Da quando scrivo, anzi da quando leggo sul web, il tema della lunghezza dei testi mi ha sempre presa molto. Dopo i primi entusiasmi e i primi inni un po’ ingenui alla brevità tout court, ho sempre pensato che fosse un falso problema, da affrontare concretamente di volta in volta e non con prescrizioni da manuale. Perciò quando ho visto che questa settimana Jakob Nielsen dedica la sua Alertbox al tema della lunghezza dei testi sul web con un (inconsueto per lui) lunghissimo pezzo, mi ci sono buttata incuriosita.
Ho letto l’articolo almeno un paio di volte con attenzione, ma confesso che tra formule, grafici e percentuali non ci ho capito molto.
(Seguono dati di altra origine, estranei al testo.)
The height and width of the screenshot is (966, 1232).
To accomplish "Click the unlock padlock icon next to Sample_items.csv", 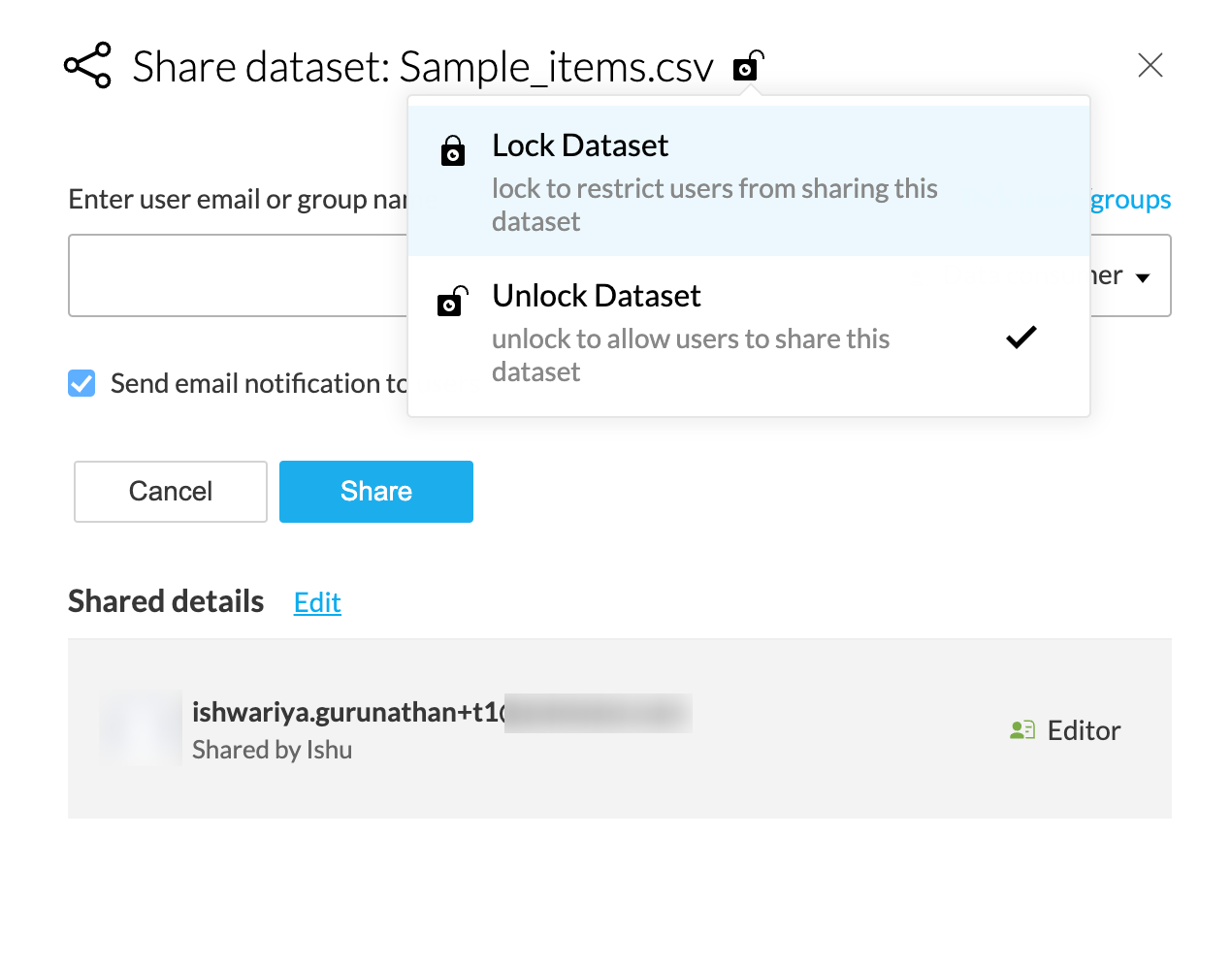I will (748, 66).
La conclusione finale di tanto calcolare però fa ricorso soprattutto al buon senso:
Se desiderate avere molti lettori, puntate su testi brevi e facili da scorrere con lo sguardo. E’ il caso dei siti promozionali, dove dovete vendere qualcosa.
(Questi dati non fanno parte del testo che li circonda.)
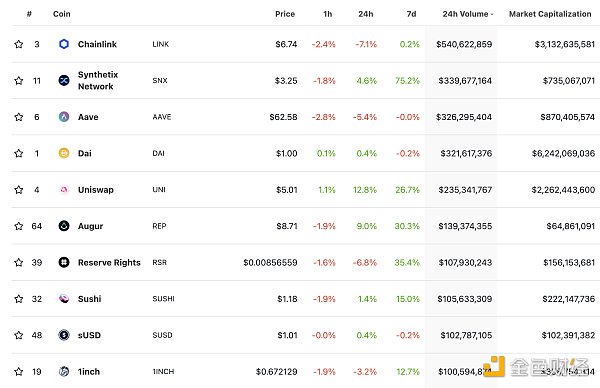Click the Uniswap unicorn logo
Screen dimensions: 600x388
pos(64,189)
Se i vostri utenti cercano soluzioni particolari a problemi complessi, puntate su testi lunghi e completi.
Fortuna che c’è l’ipertesto, scrive Nielsen, che ci permette di mescolare efficacemente i due modelli.
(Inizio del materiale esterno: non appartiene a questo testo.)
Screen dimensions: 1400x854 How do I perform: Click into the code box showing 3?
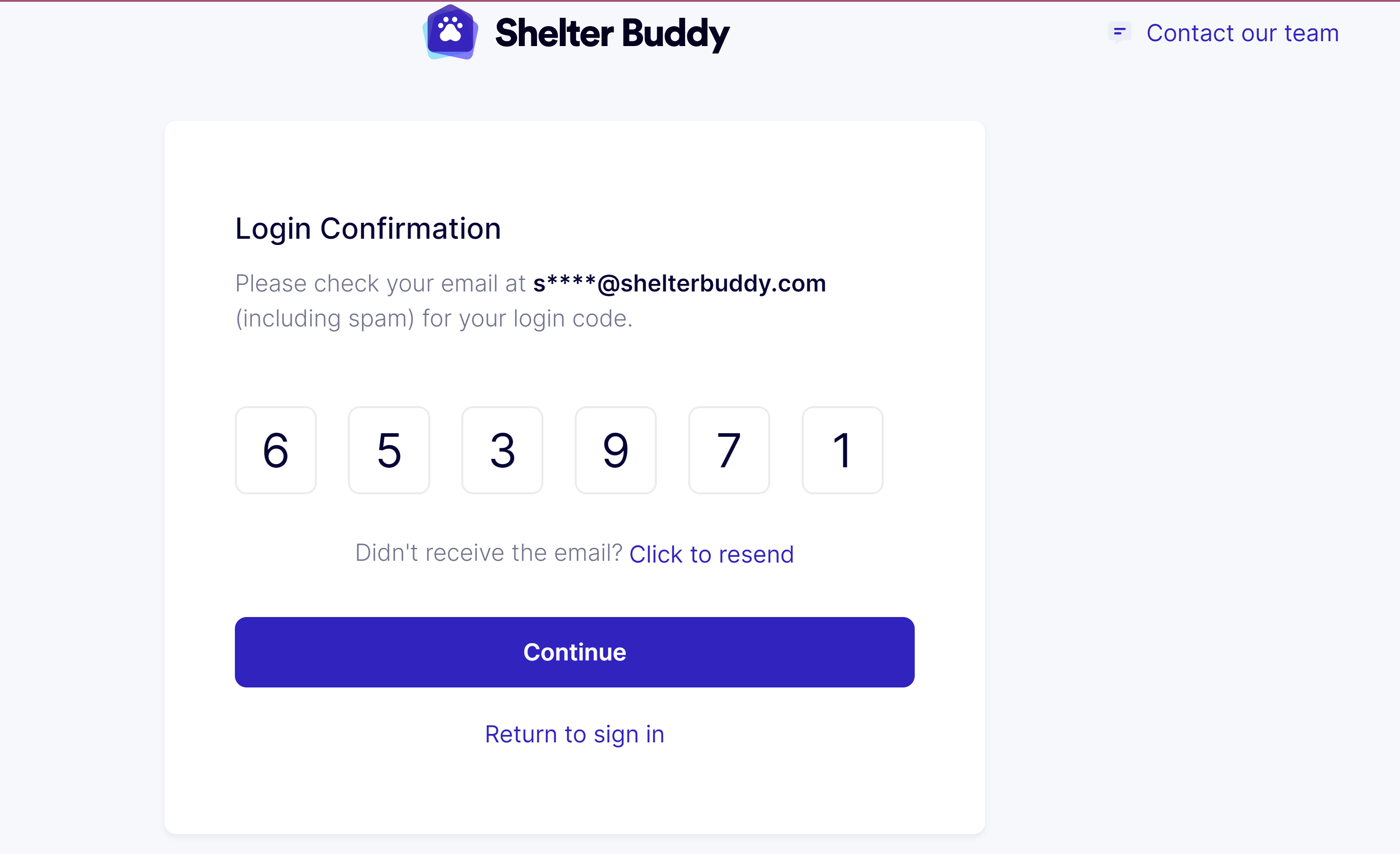pos(502,450)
Giusto, ma c’eravamo arrivati anche noi.
La verità è che quando gli ingegneri considerano il testo prendono in esame unicamente i fatti quantitativi: tot parole, tot frasi, tot righe. Criteri importanti, certo, ma la famosa leggibilità del testo, la sua pesantezza o leggerezza, la fanno soprattutto altri elementi che hanno a che fare con lo stile, il ritmo, il lessico, le immagini, le metafore.
Tutte cose difficili da misurare, ma tutti sappiamo distinguere al volo un breve testo-mattone da un lungo testo-aquilone.